Como a coisa é pessoal, Hebreus diz, ainda, que a boa carreira é aquela em que olhamos para nosso Criador, o Verbo Jesus (12.2). Ele ditou que, neste mundo de servidão (a homens, ao dinheiro, ao poder, ao prazer, ao egoísmo etc.), a remissão só ocorre com base em sua obra de encarnação, vida de obediência, morte, ressurreição e ascensão. E disse mais, que seria necessário que sofresse a dor do aguilhão do pecado em nosso lugar a fim de que, para nós, conquistasse a vitória e garantisse a perseverança (12.3). Vitória sobre o quê? Permanência em quê?

Certamente, vitória sobre tudo que é mau e perseverança em tudo que é bom. Mal é todo comportamento que não procede dos bons propósitos de Deus para nossa vida e bem é todo ato de culto racional traduzido em obediência à bondade de Deus (ver Romanos 12.1-3). Assim, Hebreus diz que ainda não temos dado o sangue para viver por aquele que deu seu sangue por nós, da maneira como vivido para os compromissos com homens e coisas (12.3-4). Assim, vamos desmaiando em nossas almas diante de crimes e abusos, social e economicamente descriminados, em uma carreira de direitos que não podem ser cobrados e deveres a que não nos dispomos. “É para a disciplina que" perseveramos (12.7), a fim de sermos como aquele que nos criou para sermos à sua imagem (12.10b).
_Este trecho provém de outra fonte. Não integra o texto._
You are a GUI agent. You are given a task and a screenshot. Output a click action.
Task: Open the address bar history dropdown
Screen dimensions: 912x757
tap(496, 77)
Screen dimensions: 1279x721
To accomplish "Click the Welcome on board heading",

Por isso, Hebreu continua, dizendo que não podemos nos esquecer que Deus nos trata como filhos, e que, quando somos reprováveis, ele nos corrige, pois, de outra forma não haveria afeição genuína (12.6). Quem não é corrigido não é filho, é bastardo (12.8). Finalmente, o Espírito Santo diz que, por que dói, a disciplina não parece ser motivo de alegria, mas que seu fruto é de justiça e de paz (12.12) – como manga madura chupada no pé, da árvore que meu pai plantou.
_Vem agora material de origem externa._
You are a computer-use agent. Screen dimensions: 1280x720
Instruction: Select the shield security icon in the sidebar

Uma pergunta dentro da resposta é: “Mas tem de doer?”. Não; nem sempre. Há o que cai da bicicleta e precisará de encorajamento e disciplina para montar de novo a magrela; há o que rouba bicicleta e uma repreensão poderá ser disciplina bastante. Mas, até que amadureçamos, quer aos seis quer aos sessenta, nossa falta de capacidade de abstração para o mal será tão grande que não aprenderemos suas consequências a não ser por meio de uma dor. Se o piloto de velocípede começar a roubar bicicleta, precisará de disciplina mais severa, senão, o tombo será pior. Nesse caso, a dor de uma palmada quase sempre reflete na consciência e cria grandes ciclistas.
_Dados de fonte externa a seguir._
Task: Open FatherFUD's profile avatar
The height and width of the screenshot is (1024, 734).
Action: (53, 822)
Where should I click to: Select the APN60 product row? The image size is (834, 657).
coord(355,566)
O Sábio de Provérbios diz que os pais deveriam “criar um gosto” pelo caminho em que os filhos deveriam andar e, assim, eles perseverariam nele (22.6). Na mesma linha, Paulo diz que os pais não deveriam criar um senso de injustiça no coração dos filhos; e, da mesma forma, os filhos deveriam honrar aos pais e obedecê-los (Efésios 6.4). O problema é que, pretendendo criar filhos em um ambiente de irrestrito conforto e ausência de dor, criamos neles um gosto pela reivindicação de direitos sem nenhum compromisso com a verdade – que dizer com a própria lei! A disciplina paterna não somente retira a estultícia, mas concede saberia, e quem não a recebe vem a se envergonhar dos pais. (ver Provérbios 13.14; 29.15.)

É claro que ninguém deve dizer, com falsa piedade: “Meu filho, uso palmadas porque o amo”. Nós disciplinamos por que amamos. A palmada é um instrumento que repreende e ensina o resultado da transgressão, como símbolo da dor maior a ser evitada. Em Provérbios 23.13,14 diz ainda que a disciplina dentro dos limites da afeição, sem abuso, não só não mata quanto dá vida.

Daí, dá para ver por que é que creio que não é missão do Estado dar palmadas nos pais que bem procedem e que é missão dos pais aplicar palmas e palmadas aos filhos, segundo a necessidade e regras do bem querer. É missão do Estado, sim, dar palmas e palmadas aos pais que obedecem ou transgridem a lei, abusando ou não exercendo corretamente o poder pátrio. Mas, veja bem: palmada afetiva não configura abuso. O Estado, sim, comete abuso quando vai contra a lei de Deus. Palmas à palmada e palmada no de quem a retém.